À Belfast, le chantier naval qui a vu naître le Titanic à la sueur de milliers d’ouvriers est menacé de fermeture. En effet, celui-ci est au bord de la faillite. Une décision qui n’est pas au goût des dockers et travailleurs de la zone qui se mobilisent en ce moment contre cette fin programmée de leur outil de travail. Pour sauvegarder ce site historique, ils réclament au gouvernement la nationalisation du lieu et sa modernisation notamment pour produire des structures pour les énergies renouvelables.

Harland and Wolff, c’est le tout dernier chantier naval de Belfast et aussi l’un des plus anciens. Il appartient à une société norvégienne la Dolphin Drilling. En proie à de lourdes difficultés financières, le chantier naval n’a pas réussi à trouver un racheteur et envisage la fermeture définitive. Pas du goût des ouvriers qui refusent de voir fermer un pan de la culture industrielle nationale. Ils réclament donc la nationalisation et un ambitieux plan d’adaptation pour répondre aux grands enjeux écologiques d’aujourd’hui.

Non seulement il s’agit du dernier chantier naval de la ville, témoin de la puissance industrielle britannique passée qui a employé plus de 30 000 travailleurs, mais c’est aussi celui qui a fait naître en 1909 le mythique paquebot Titanic et ses deux frères, l’Olympic et le Britannic. Le paquebot le plus grand de son époque – peut-être trop – qui a tragiquement sombré lors de sa traversée inaugurale en 1912 et dont l’histoire a été immortalisée au cinéma par James Cameron en 1998. Sur la surface, un musée est d’ailleurs dédié à l’histoire du navire et de son chantier.
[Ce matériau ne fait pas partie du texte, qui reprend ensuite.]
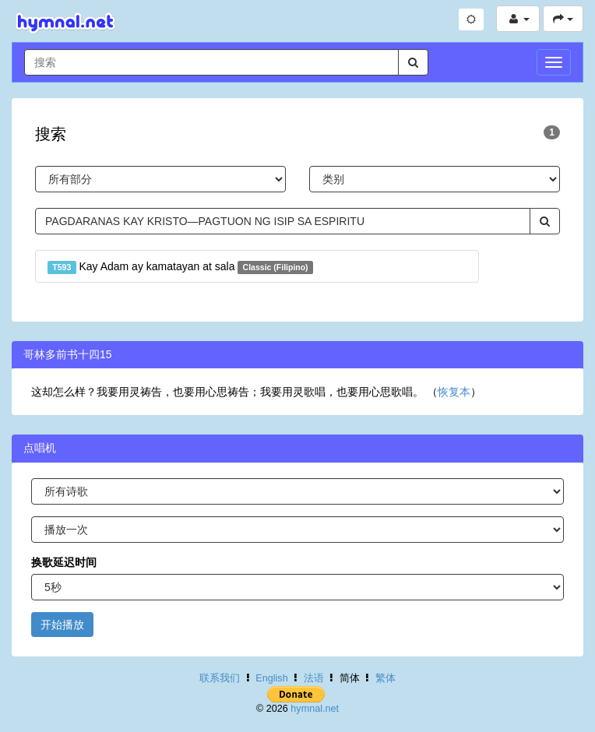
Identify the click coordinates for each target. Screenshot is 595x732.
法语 (314, 678)
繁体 (385, 678)
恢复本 (454, 391)
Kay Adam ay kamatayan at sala (180, 267)
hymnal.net (314, 708)
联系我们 (219, 678)
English (271, 678)
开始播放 (62, 624)
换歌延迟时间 (64, 562)
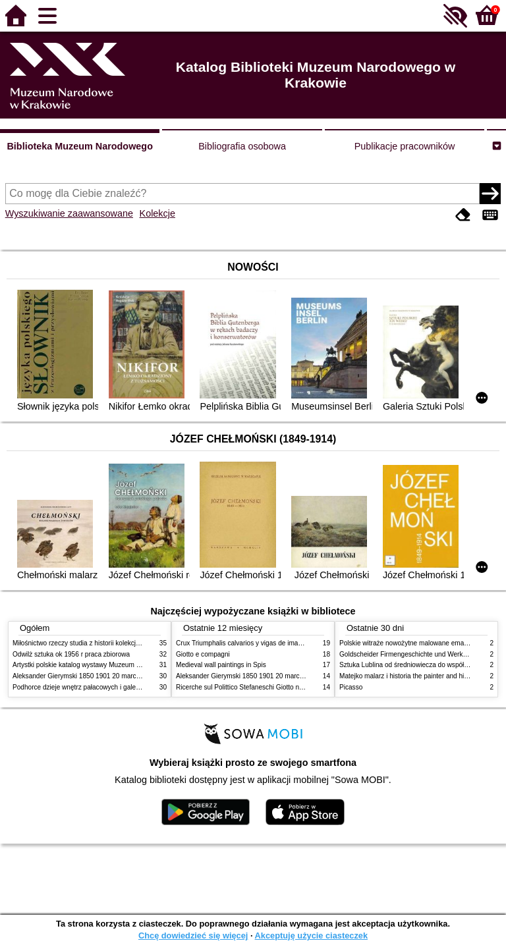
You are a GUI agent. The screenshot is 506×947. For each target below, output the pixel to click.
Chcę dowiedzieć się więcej (193, 935)
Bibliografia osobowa (242, 146)
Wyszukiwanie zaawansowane (69, 213)
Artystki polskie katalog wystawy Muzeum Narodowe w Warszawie (110, 664)
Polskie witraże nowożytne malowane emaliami (408, 643)
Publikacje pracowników (404, 146)
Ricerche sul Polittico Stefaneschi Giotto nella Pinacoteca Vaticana (274, 687)
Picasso (350, 687)
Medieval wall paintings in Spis (221, 664)
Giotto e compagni (203, 654)
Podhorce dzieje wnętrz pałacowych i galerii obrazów (90, 687)
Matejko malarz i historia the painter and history (408, 676)
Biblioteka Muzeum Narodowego (79, 146)
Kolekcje (157, 213)
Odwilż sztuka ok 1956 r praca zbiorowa (71, 654)
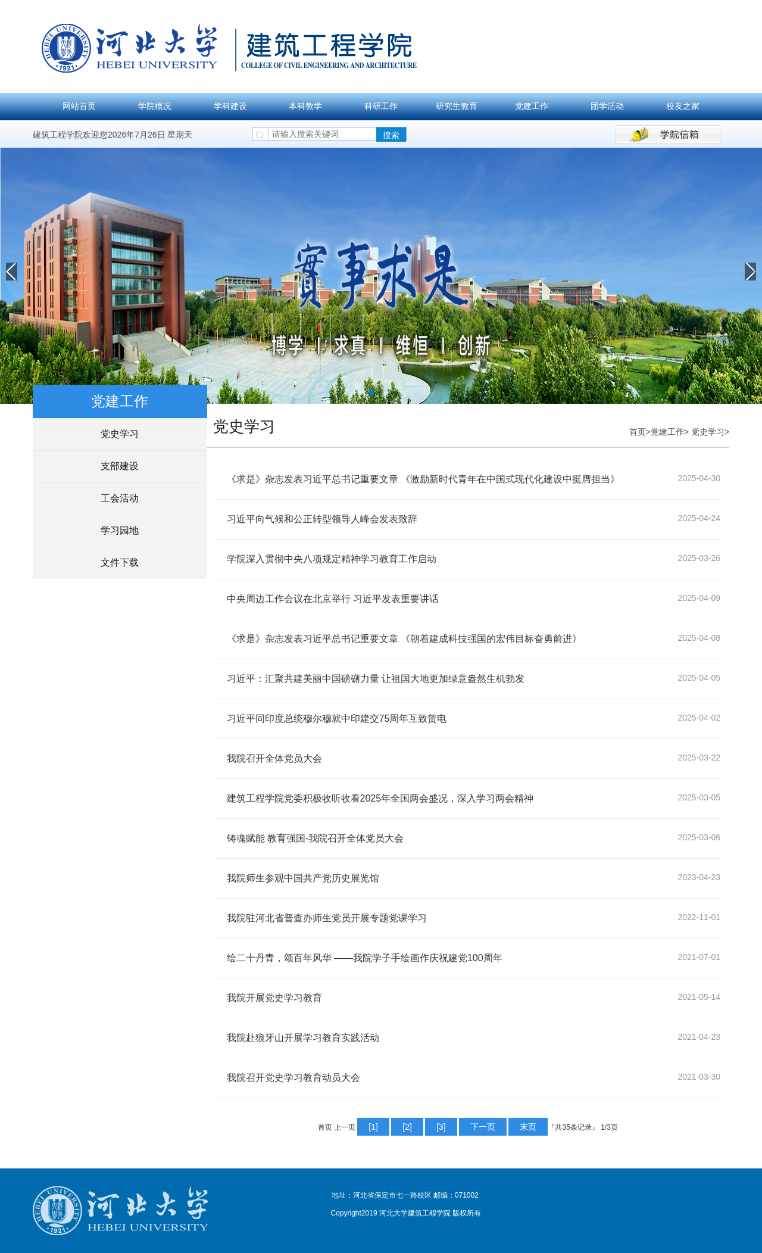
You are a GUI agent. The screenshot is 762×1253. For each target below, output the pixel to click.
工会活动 (120, 498)
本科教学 (305, 106)
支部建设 (120, 466)
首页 (637, 432)
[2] (407, 1127)
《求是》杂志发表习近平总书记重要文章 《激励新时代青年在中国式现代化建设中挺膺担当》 (423, 479)
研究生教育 (456, 106)
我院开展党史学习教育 (274, 998)
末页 (528, 1127)
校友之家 (682, 106)
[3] (441, 1127)
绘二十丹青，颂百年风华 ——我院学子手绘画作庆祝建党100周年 (364, 958)
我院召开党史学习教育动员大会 (293, 1078)
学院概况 (154, 106)
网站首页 (79, 106)
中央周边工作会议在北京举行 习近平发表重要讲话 (333, 599)
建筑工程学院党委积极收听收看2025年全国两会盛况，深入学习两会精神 (380, 798)
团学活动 (607, 106)
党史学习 (120, 434)
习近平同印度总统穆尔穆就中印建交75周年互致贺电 (337, 718)
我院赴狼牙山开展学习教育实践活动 (303, 1038)
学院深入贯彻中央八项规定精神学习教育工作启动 (331, 559)
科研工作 (381, 106)
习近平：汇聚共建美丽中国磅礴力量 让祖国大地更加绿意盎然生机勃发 (375, 679)
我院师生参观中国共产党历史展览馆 (303, 878)
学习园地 (120, 530)
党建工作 (531, 106)
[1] (373, 1127)
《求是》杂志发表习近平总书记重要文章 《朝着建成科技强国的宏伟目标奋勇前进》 (404, 639)
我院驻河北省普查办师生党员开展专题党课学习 (327, 918)
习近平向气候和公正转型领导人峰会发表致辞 (322, 519)
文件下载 (120, 562)
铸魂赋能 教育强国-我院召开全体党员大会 (315, 838)
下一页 (482, 1127)
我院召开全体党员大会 (274, 758)
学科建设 (230, 106)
Le musée du Titanic près du chantier. Source : commonswikimedia

Un chantier né en 1861 qui a en outre à son actif presque deux siècles d’expérience dans la construction naval et dont la fermeture signerait la fin d’un patrimoine industriel unique, une perte et soudaine d’emplois directs et indirectes (en sous-traitance) et aurait des répercussions négatives sur l’économie nord-irlandaise. Une situation à laquelle ne veulent pas se résoudre près de 130 travailleurs éclectiques (ouvriers métallurgistes et riveteurs, constructeurs de navires, soudeurs…) réunis dans un but commun : sauver les lieux.

Leur action a débuté fin juillet avec l’occupation du chantier dont les deux immenses grues jaunes nommées « Samson » (106m) et « Goliath » (96m), des repères dans le paysage urbain de Belfast. Depuis , ces grues, construites dans les années 60 et 70, sont d’ailleurs inscrites aux monuments classés d’Irlande du Nord. L’occupation du chantier, qui perdure toujours à la mi-août, montre l’indéfectible détermination des travailleurs qui bloquent son accès à toute personne extérieure en se relayant par groupe.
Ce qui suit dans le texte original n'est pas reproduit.